Georges Khodr, « Chrétien dans une société plurielle. Le témoignage d’un évêque arabe », édition établie par Olga Lossky, Éditions du Cerf, 2025, 223 pages, 22 euros.
Voici un ouvrage avec de fortes paroles, dont on pourrait faire un florilège, sur la foi, l’Église, les fidèles et ceux qui ne le sont pas, croyants d’une autre foi ou incroyants. Le métropolite orthodoxe libanais Georges Khodr, aujourd’hui centenaire (il est né en 1923), nous donne avec ce livre un puissant plaidoyer pour les lignes directrices qui ont animé ses engagements. C’est un livre tonique, décapant, vibrant, avec une formulation limpide et concise qui va à l’essentiel. C’est à la fois le témoignage d’un évêque chrétien orthodoxe et celui de toute une vie dans un contexte particulier.

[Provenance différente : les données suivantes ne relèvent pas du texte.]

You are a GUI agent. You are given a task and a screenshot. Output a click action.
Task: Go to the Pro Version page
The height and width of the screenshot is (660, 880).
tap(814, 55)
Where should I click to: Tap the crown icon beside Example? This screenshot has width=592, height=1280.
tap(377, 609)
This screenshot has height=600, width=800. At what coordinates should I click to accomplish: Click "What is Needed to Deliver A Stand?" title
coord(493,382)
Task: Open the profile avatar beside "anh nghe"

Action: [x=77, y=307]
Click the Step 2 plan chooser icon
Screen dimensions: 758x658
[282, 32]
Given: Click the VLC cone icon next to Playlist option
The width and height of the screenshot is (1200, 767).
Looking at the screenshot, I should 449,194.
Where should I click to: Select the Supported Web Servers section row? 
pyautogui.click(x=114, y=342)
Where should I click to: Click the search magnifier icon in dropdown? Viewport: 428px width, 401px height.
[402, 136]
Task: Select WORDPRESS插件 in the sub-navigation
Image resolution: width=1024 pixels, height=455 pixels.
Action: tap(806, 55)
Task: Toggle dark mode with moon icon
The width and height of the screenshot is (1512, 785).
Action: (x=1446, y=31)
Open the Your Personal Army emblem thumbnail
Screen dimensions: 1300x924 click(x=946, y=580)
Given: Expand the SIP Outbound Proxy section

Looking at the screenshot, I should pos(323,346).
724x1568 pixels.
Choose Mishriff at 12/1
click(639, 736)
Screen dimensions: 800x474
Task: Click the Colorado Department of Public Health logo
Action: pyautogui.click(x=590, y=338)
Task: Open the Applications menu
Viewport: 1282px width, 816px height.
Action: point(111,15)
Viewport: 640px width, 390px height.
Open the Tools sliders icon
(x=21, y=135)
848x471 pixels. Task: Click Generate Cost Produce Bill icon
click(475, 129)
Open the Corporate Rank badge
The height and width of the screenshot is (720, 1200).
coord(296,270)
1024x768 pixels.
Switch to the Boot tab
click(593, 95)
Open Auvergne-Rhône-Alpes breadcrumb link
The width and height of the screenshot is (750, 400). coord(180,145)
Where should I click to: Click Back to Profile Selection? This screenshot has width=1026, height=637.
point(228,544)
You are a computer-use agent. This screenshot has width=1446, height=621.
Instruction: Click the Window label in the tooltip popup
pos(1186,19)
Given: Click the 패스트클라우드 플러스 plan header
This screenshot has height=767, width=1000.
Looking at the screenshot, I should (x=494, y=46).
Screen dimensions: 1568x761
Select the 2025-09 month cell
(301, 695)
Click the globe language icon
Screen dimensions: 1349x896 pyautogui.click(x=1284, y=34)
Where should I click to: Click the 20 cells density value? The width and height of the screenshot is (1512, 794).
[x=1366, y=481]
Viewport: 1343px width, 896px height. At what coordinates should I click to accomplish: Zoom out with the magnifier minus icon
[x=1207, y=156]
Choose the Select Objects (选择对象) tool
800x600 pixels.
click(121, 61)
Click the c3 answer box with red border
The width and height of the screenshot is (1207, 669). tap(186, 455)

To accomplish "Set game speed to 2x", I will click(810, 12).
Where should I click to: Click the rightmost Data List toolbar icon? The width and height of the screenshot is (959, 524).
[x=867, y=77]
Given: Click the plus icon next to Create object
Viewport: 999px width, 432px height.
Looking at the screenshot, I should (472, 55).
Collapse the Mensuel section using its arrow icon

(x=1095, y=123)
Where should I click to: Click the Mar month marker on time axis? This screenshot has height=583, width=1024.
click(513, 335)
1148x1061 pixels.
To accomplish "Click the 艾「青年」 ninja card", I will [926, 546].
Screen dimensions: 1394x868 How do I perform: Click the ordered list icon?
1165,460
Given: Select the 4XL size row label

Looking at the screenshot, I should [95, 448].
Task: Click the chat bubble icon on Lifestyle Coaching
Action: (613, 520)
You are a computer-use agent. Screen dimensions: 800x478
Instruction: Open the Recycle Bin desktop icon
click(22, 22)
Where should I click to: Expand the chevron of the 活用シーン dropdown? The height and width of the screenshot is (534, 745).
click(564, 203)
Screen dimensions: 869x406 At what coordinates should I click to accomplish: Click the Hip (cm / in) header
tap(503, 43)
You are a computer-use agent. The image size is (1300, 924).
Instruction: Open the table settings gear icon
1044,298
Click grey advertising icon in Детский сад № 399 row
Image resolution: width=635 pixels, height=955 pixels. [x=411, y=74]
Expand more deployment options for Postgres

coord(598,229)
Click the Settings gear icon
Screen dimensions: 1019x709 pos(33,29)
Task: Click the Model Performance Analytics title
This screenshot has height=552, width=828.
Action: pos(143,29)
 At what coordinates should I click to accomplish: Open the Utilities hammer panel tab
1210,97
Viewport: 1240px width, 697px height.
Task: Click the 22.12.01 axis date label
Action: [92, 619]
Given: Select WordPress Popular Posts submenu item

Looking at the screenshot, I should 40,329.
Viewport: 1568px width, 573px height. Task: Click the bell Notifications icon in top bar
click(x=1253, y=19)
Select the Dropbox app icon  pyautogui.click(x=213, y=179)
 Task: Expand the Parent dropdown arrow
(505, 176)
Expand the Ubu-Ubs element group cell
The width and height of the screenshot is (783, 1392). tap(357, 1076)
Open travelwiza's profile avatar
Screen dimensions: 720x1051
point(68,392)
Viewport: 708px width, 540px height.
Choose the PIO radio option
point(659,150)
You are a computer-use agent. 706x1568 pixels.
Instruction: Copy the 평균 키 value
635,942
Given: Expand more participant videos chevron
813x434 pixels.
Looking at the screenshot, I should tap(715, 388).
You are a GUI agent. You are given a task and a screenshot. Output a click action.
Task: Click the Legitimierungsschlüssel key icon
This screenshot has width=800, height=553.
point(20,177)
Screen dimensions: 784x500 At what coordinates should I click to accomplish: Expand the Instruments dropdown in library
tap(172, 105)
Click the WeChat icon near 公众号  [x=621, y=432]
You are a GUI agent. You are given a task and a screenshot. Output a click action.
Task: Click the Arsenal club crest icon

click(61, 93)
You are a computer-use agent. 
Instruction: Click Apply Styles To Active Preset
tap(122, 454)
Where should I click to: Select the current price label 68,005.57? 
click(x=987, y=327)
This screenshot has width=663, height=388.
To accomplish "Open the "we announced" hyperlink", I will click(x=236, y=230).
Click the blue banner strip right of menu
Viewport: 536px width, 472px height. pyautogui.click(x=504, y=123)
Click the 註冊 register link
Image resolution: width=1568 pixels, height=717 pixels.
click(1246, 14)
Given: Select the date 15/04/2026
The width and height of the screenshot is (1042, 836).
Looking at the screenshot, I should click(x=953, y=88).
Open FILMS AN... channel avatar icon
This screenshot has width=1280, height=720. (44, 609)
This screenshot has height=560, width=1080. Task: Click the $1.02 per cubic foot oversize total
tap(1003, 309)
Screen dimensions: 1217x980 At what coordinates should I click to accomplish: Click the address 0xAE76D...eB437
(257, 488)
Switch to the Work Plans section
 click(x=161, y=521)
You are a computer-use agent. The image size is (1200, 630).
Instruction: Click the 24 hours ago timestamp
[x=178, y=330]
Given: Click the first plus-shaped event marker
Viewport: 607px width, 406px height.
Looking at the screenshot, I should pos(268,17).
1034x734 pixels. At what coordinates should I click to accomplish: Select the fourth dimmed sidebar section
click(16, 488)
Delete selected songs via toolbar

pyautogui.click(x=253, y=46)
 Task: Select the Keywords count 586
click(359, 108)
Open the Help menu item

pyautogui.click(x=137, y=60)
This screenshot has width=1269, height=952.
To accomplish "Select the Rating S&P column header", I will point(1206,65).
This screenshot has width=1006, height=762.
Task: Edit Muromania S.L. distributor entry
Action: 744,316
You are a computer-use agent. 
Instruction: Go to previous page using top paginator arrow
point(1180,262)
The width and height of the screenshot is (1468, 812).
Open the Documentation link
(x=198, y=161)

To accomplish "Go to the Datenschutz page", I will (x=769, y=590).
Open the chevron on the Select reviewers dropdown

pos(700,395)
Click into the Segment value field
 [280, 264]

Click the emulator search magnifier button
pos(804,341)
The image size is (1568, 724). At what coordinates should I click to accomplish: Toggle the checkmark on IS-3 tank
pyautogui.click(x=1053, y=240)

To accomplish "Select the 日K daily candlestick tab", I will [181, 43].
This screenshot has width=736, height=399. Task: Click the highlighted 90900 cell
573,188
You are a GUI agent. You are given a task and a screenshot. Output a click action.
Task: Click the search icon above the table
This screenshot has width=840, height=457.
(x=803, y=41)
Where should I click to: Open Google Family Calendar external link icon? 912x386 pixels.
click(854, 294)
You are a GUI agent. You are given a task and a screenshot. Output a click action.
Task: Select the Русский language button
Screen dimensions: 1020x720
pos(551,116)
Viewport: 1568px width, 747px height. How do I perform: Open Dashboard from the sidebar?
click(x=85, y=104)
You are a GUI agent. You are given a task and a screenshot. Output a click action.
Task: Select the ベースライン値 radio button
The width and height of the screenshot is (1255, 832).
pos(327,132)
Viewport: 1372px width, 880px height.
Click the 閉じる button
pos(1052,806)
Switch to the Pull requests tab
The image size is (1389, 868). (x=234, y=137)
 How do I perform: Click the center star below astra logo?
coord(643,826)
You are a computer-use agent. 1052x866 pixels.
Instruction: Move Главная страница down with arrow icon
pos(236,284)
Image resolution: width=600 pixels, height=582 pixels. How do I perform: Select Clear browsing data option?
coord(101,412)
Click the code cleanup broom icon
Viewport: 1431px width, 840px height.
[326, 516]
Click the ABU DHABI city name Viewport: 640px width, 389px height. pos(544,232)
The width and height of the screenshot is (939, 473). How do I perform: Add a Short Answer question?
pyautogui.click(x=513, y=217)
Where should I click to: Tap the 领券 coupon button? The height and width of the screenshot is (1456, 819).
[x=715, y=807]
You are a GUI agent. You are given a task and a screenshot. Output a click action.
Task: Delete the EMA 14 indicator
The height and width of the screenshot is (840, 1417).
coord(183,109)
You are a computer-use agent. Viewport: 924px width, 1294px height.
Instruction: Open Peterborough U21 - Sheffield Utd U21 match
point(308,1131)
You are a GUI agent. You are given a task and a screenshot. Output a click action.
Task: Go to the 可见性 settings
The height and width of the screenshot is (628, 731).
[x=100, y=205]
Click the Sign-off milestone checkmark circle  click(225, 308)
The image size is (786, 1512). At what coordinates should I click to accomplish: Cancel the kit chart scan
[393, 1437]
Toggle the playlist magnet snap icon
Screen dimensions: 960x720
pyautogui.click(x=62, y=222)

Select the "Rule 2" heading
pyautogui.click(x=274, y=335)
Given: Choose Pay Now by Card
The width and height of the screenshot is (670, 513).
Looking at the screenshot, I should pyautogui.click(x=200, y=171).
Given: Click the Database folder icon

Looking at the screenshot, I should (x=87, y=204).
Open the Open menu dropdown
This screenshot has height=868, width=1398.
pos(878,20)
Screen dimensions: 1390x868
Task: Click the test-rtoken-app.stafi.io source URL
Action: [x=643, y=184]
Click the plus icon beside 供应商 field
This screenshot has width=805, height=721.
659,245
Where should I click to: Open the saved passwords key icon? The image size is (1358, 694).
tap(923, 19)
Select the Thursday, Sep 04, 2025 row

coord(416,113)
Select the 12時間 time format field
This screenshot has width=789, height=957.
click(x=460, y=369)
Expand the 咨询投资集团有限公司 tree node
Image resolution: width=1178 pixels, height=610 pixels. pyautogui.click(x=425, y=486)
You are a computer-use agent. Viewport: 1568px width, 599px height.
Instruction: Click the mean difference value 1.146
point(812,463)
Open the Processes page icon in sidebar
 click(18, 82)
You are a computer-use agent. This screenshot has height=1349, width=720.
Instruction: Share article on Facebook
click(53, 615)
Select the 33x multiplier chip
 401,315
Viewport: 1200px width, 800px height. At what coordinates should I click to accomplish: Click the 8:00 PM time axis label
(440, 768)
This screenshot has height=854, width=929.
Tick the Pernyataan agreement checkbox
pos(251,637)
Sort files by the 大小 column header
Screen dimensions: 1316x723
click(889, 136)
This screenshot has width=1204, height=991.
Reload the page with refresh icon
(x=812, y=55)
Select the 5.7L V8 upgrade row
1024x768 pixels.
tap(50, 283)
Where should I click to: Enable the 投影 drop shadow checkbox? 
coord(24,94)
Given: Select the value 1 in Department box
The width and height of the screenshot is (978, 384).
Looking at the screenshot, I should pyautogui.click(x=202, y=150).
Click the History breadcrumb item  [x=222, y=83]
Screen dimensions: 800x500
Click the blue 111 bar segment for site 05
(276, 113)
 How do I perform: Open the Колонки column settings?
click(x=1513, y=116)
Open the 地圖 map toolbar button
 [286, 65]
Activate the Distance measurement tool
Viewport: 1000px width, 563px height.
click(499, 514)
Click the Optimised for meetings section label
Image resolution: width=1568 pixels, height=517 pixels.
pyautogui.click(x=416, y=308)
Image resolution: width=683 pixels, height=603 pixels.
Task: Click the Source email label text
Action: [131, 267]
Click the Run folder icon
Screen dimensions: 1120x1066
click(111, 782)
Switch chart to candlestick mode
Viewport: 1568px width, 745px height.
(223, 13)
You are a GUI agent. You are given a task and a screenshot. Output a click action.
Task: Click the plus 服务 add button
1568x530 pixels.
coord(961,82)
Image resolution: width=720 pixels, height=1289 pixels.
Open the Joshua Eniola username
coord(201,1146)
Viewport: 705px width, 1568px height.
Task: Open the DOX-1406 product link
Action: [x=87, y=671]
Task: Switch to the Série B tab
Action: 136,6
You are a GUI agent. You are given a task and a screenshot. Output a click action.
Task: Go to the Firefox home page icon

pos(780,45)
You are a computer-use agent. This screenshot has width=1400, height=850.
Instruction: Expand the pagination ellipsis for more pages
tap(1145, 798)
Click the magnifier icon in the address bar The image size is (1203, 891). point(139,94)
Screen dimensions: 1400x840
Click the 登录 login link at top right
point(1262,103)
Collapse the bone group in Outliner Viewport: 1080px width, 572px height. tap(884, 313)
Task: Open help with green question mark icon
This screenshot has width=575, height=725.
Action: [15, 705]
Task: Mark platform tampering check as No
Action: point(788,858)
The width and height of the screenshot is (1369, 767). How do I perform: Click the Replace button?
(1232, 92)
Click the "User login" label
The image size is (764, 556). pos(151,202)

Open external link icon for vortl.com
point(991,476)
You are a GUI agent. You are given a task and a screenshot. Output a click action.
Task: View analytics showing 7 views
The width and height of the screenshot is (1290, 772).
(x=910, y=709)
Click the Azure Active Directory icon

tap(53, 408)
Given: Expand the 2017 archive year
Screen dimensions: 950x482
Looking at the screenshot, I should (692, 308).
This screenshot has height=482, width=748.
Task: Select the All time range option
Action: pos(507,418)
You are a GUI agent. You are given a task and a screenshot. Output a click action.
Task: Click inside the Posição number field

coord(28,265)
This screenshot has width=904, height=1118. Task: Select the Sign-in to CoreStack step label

Dans un pays autrefois prospère (la « Suisse du Moyen-Orient » disait-on), célèbre pour sa douceur de vivre, mais déchiré depuis des décennies par de multiples violences et de nombreuses tragédies, Mgr Georges pose la question de l’autre et de notre relation à celui-ci. Quelle reconnaissance réciproque ? Quels échanges ? Quel chemin en commun ? Il pose d’emblée cette réflexion fondamentale (p.11) : « Reconnaître l’autre, c’est reconnaître son droit à la différence, et à exprimer cette différence en toute liberté. » En effet, « tout homme est un mystère, et le fait de choisir Dieu ou de le renier et choisir la perdition est aussi un mystère. » Alors quel dialogue ? Il ne s’agit pas, nous dit le métropolite, d’imposer quoi que ce soit, ou de « rester rivé aux concepts, car tout concept de Dieu est une idole » (p.20), en effet « le dialogue suppose une convivialité réelle, une osmose créatrice, surtout à l’intérieur des sociétés plurielles » (p.21). Cette société plurielle aujourd’hui peut être observée pas seulement au Liban, mais aussi dans de nombreux pays, dont la France. À cet égard, le livre de Mgr Georges est un témoignage précieux pour éclairer les situations dans lesquelles la différence suscite l’incompréhension, parfois l’hostilité, implicite ou déclarée.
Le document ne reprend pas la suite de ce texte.